Each entry has to be printed again exactly.

Data provided:
-- Opening Marker --

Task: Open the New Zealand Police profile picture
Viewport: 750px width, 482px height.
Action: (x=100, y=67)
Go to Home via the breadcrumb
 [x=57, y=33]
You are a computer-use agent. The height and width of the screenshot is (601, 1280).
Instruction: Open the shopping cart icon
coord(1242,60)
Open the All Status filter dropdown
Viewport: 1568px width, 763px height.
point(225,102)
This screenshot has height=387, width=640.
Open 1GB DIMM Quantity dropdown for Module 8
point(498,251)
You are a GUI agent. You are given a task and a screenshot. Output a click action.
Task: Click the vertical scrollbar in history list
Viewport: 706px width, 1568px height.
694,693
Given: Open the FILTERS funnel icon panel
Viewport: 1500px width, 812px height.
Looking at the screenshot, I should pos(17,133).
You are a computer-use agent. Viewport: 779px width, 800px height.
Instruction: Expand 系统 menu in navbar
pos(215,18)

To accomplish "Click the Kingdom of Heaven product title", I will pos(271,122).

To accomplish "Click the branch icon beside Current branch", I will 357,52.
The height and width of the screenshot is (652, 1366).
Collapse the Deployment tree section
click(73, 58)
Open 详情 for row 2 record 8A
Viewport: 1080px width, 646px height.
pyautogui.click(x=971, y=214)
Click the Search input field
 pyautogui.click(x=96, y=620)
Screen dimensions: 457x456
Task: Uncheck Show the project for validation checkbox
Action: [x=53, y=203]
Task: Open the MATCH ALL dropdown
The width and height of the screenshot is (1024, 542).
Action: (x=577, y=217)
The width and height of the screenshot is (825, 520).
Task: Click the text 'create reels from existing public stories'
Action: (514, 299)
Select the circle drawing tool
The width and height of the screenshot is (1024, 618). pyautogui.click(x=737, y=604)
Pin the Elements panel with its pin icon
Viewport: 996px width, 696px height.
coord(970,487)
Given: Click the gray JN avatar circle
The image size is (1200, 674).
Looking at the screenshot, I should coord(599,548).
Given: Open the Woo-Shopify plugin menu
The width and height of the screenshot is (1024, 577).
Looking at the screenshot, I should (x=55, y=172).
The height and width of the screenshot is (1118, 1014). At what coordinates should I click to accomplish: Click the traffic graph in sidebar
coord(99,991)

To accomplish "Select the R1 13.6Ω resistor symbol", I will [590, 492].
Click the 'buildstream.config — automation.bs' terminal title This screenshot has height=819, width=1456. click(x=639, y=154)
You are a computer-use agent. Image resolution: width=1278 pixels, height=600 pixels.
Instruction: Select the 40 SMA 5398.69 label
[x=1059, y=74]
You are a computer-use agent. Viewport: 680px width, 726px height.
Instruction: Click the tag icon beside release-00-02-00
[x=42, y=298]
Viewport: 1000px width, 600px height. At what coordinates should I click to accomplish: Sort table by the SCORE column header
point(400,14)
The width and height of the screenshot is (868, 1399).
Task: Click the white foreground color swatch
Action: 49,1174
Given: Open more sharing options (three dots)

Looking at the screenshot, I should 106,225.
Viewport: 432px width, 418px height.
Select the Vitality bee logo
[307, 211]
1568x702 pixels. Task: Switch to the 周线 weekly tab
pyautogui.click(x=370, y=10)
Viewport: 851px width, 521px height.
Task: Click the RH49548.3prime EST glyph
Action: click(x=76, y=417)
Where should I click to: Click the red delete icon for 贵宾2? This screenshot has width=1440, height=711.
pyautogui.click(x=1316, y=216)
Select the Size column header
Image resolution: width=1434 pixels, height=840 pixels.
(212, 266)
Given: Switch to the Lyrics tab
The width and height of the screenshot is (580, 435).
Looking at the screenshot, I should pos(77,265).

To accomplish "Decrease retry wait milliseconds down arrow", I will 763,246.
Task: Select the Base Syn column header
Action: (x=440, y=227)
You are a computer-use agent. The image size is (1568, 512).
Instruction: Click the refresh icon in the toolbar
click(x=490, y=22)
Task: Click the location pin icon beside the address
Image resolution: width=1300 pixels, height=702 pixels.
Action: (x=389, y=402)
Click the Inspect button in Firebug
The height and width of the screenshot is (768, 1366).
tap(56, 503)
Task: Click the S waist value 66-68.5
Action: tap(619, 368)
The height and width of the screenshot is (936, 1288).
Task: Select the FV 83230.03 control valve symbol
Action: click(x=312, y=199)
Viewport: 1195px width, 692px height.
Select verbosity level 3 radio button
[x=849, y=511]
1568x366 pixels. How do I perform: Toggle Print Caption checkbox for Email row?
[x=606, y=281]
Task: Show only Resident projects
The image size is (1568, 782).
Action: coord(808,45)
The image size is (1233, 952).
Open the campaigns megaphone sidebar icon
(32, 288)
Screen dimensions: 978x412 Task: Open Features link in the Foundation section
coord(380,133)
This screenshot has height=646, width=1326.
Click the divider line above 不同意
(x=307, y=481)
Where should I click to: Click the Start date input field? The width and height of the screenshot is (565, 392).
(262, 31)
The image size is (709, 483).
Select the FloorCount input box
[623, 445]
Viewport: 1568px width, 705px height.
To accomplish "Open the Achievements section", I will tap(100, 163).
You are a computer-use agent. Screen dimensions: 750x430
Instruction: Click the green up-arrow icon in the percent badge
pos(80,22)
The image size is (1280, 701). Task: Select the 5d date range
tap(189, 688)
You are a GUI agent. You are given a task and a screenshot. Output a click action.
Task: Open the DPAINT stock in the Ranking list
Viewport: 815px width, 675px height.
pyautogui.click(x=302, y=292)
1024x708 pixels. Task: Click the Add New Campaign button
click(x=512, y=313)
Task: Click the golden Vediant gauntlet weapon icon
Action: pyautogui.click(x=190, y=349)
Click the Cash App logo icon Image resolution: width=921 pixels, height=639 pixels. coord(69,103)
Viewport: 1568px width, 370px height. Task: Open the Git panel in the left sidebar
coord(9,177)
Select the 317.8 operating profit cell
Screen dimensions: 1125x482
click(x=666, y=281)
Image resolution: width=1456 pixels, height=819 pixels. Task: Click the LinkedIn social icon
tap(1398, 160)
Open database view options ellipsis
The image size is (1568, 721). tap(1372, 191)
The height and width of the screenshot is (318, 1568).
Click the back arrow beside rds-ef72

-- Closing Marker --

Solution to this exercise:
Task: Open the New Zealand Police profile picture
Viewport: 750px width, 482px height.
Action: (x=100, y=67)
Go to Home via the breadcrumb
 [x=57, y=33]
You are a computer-use agent. The height and width of the screenshot is (601, 1280).
Instruction: Open the shopping cart icon
coord(1242,60)
Open the All Status filter dropdown
Viewport: 1568px width, 763px height.
point(225,102)
This screenshot has height=387, width=640.
Open 1GB DIMM Quantity dropdown for Module 8
point(498,251)
You are a GUI agent. You are given a task and a screenshot. Output a click action.
Task: Click the vertical scrollbar in history list
Viewport: 706px width, 1568px height.
694,693
Given: Open the FILTERS funnel icon panel
Viewport: 1500px width, 812px height.
Looking at the screenshot, I should pos(17,133).
You are a computer-use agent. Viewport: 779px width, 800px height.
Instruction: Expand 系统 menu in navbar
pos(215,18)

To accomplish "Click the Kingdom of Heaven product title", I will pos(271,122).

To accomplish "Click the branch icon beside Current branch", I will 357,52.
The height and width of the screenshot is (652, 1366).
Collapse the Deployment tree section
click(73, 58)
Open 详情 for row 2 record 8A
Viewport: 1080px width, 646px height.
pyautogui.click(x=971, y=214)
Click the Search input field
 pyautogui.click(x=96, y=620)
Screen dimensions: 457x456
Task: Uncheck Show the project for validation checkbox
Action: [x=53, y=203]
Task: Open the MATCH ALL dropdown
The width and height of the screenshot is (1024, 542).
Action: (x=577, y=217)
The width and height of the screenshot is (825, 520).
Task: Click the text 'create reels from existing public stories'
Action: (514, 299)
Select the circle drawing tool
The width and height of the screenshot is (1024, 618). pyautogui.click(x=737, y=604)
Pin the Elements panel with its pin icon
Viewport: 996px width, 696px height.
coord(970,487)
Given: Click the gray JN avatar circle
The image size is (1200, 674).
Looking at the screenshot, I should coord(599,548).
Given: Open the Woo-Shopify plugin menu
The width and height of the screenshot is (1024, 577).
Looking at the screenshot, I should (x=55, y=172).
The height and width of the screenshot is (1118, 1014). At what coordinates should I click to accomplish: Click the traffic graph in sidebar
coord(99,991)

To accomplish "Select the R1 13.6Ω resistor symbol", I will [590, 492].
Click the 'buildstream.config — automation.bs' terminal title This screenshot has height=819, width=1456. click(x=639, y=154)
You are a computer-use agent. Image resolution: width=1278 pixels, height=600 pixels.
Instruction: Select the 40 SMA 5398.69 label
[x=1059, y=74]
You are a computer-use agent. Viewport: 680px width, 726px height.
Instruction: Click the tag icon beside release-00-02-00
[x=42, y=298]
Viewport: 1000px width, 600px height. At what coordinates should I click to accomplish: Sort table by the SCORE column header
point(400,14)
The width and height of the screenshot is (868, 1399).
Task: Click the white foreground color swatch
Action: 49,1174
Given: Open more sharing options (three dots)

Looking at the screenshot, I should 106,225.
Viewport: 432px width, 418px height.
Select the Vitality bee logo
[307, 211]
1568x702 pixels. Task: Switch to the 周线 weekly tab
pyautogui.click(x=370, y=10)
Viewport: 851px width, 521px height.
Task: Click the RH49548.3prime EST glyph
Action: click(x=76, y=417)
Where should I click to: Click the red delete icon for 贵宾2? This screenshot has width=1440, height=711.
pyautogui.click(x=1316, y=216)
Select the Size column header
Image resolution: width=1434 pixels, height=840 pixels.
(212, 266)
Given: Switch to the Lyrics tab
The width and height of the screenshot is (580, 435).
Looking at the screenshot, I should pos(77,265).

To accomplish "Decrease retry wait milliseconds down arrow", I will 763,246.
Task: Select the Base Syn column header
Action: (x=440, y=227)
You are a computer-use agent. The image size is (1568, 512).
Instruction: Click the refresh icon in the toolbar
click(x=490, y=22)
Task: Click the location pin icon beside the address
Image resolution: width=1300 pixels, height=702 pixels.
Action: (x=389, y=402)
Click the Inspect button in Firebug
The height and width of the screenshot is (768, 1366).
tap(56, 503)
Task: Click the S waist value 66-68.5
Action: tap(619, 368)
The height and width of the screenshot is (936, 1288).
Task: Select the FV 83230.03 control valve symbol
Action: click(x=312, y=199)
Viewport: 1195px width, 692px height.
Select verbosity level 3 radio button
[x=849, y=511]
1568x366 pixels. How do I perform: Toggle Print Caption checkbox for Email row?
[x=606, y=281]
Task: Show only Resident projects
The image size is (1568, 782).
Action: coord(808,45)
The image size is (1233, 952).
Open the campaigns megaphone sidebar icon
(32, 288)
Screen dimensions: 978x412 Task: Open Features link in the Foundation section
coord(380,133)
This screenshot has height=646, width=1326.
Click the divider line above 不同意
(x=307, y=481)
Where should I click to: Click the Start date input field? The width and height of the screenshot is (565, 392).
(262, 31)
The image size is (709, 483).
Select the FloorCount input box
[623, 445]
Viewport: 1568px width, 705px height.
To accomplish "Open the Achievements section", I will tap(100, 163).
You are a computer-use agent. Screen dimensions: 750x430
Instruction: Click the green up-arrow icon in the percent badge
pos(80,22)
The image size is (1280, 701). Task: Select the 5d date range
tap(189, 688)
You are a GUI agent. You are given a task and a screenshot. Output a click action.
Task: Open the DPAINT stock in the Ranking list
Viewport: 815px width, 675px height.
pyautogui.click(x=302, y=292)
1024x708 pixels. Task: Click the Add New Campaign button
click(x=512, y=313)
Task: Click the golden Vediant gauntlet weapon icon
Action: pyautogui.click(x=190, y=349)
Click the Cash App logo icon Image resolution: width=921 pixels, height=639 pixels. coord(69,103)
Viewport: 1568px width, 370px height. Task: Open the Git panel in the left sidebar
coord(9,177)
Select the 317.8 operating profit cell
Screen dimensions: 1125x482
click(x=666, y=281)
Image resolution: width=1456 pixels, height=819 pixels. Task: Click the LinkedIn social icon
tap(1398, 160)
Open database view options ellipsis
The image size is (1568, 721). tap(1372, 191)
The height and width of the screenshot is (318, 1568).
Click the back arrow beside rds-ef72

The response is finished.